> TASK TO CARRY OUT
Everything from the line holding "You are a computer-use agent." through the last line of the records should be repeated word for word, and pictures should be omitted.

> RECORDS
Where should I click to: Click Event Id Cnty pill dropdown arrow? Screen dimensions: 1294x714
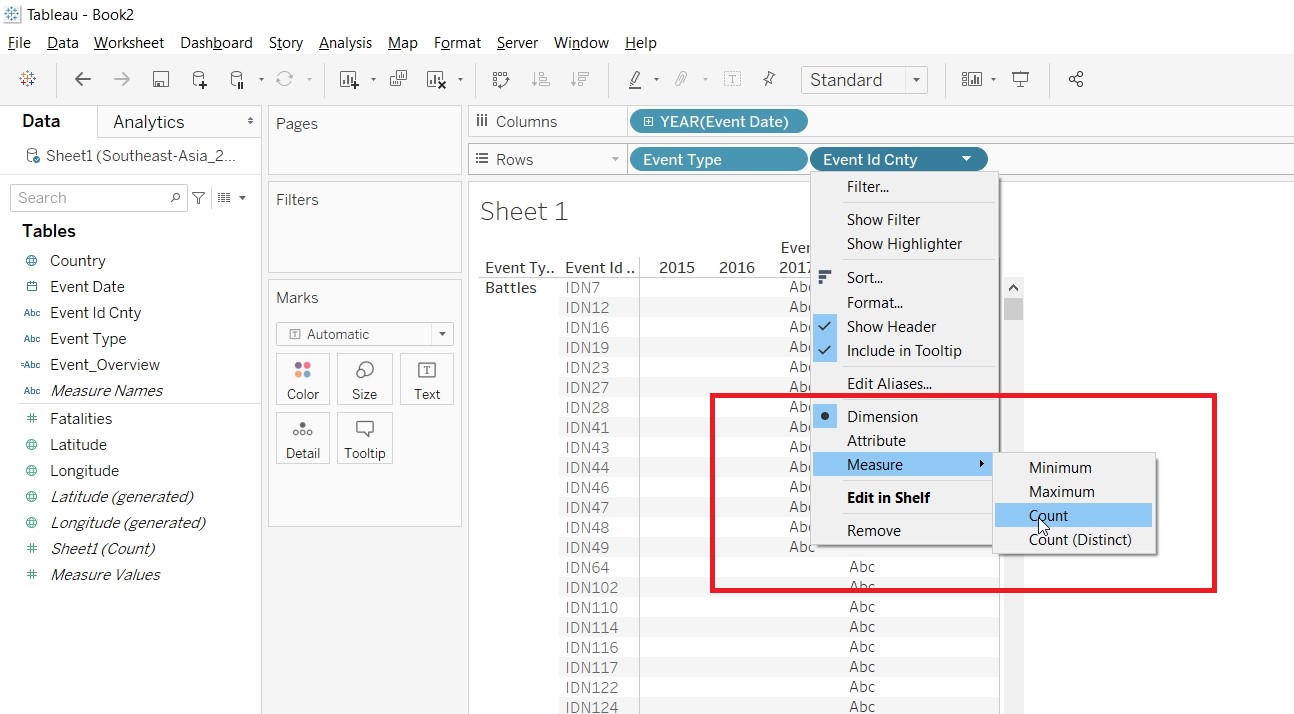pyautogui.click(x=966, y=159)
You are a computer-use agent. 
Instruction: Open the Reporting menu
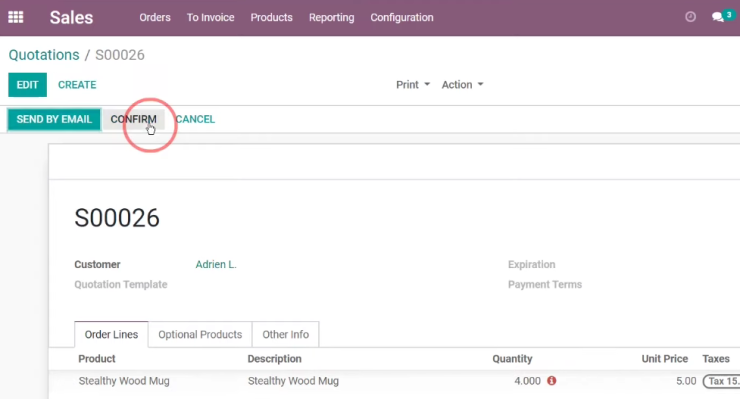[331, 17]
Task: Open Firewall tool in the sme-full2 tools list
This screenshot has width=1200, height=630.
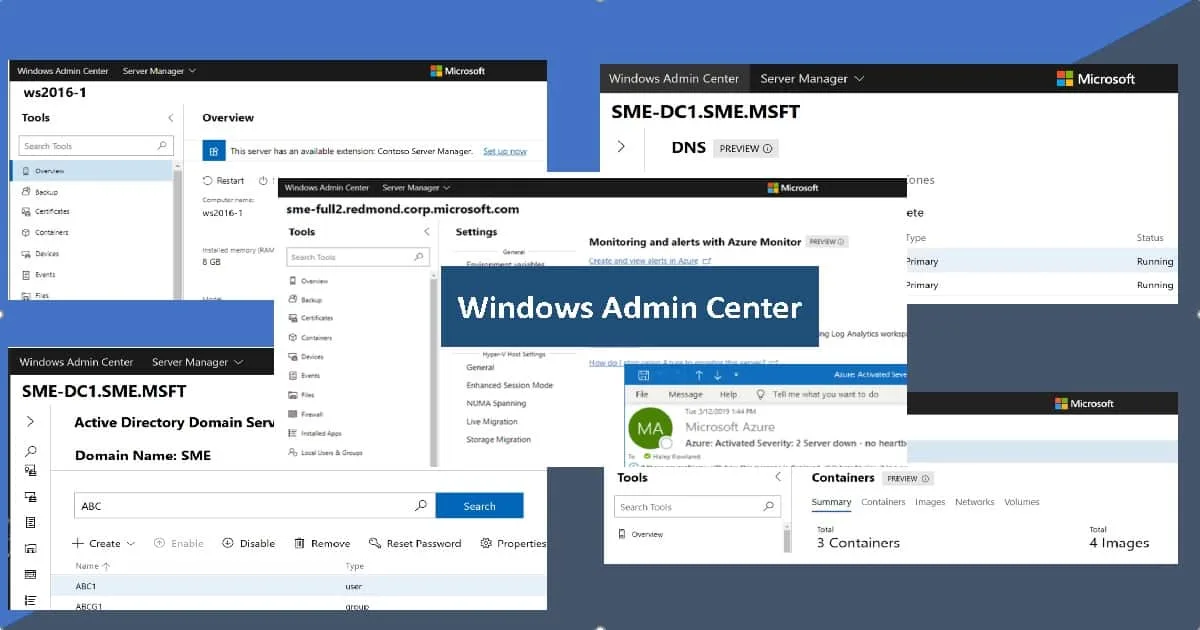Action: (x=312, y=413)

> PROBLEM SOLUTION
You are a computer-use agent. 
Instruction: Open the Reporting menu
[331, 17]
Task: Open Firewall tool in the sme-full2 tools list
This screenshot has width=1200, height=630.
Action: (x=312, y=413)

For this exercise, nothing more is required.